[Collected data]
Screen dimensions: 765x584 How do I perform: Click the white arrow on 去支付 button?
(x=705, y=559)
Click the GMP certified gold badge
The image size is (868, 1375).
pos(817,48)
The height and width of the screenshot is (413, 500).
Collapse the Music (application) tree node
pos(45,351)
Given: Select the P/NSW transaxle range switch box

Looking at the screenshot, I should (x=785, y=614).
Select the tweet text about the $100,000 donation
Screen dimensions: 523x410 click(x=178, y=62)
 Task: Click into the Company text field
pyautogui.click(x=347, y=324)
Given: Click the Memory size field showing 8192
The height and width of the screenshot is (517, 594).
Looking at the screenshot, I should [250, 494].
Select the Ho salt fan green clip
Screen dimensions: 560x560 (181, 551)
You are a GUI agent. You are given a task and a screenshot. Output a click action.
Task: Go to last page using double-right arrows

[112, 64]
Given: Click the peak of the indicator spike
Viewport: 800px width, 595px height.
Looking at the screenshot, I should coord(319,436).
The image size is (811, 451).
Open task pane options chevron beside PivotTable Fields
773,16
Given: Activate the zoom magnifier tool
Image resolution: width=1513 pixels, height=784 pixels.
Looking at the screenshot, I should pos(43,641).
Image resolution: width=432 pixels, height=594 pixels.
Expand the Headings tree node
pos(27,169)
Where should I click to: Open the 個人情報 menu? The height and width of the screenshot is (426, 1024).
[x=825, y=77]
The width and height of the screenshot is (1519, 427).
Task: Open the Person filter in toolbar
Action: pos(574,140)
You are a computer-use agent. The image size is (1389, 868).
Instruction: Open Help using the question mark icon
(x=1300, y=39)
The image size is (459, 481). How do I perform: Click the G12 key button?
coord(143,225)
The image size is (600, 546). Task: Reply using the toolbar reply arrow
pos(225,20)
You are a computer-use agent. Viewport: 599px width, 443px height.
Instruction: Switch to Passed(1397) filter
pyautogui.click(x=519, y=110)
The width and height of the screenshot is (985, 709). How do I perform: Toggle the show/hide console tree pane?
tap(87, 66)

§ **TASK DETAILS**
The required output is the number of lines in the records that contain the word "agent", with nothing added.

§ **OUTPUT OF THE EXERCISE**
3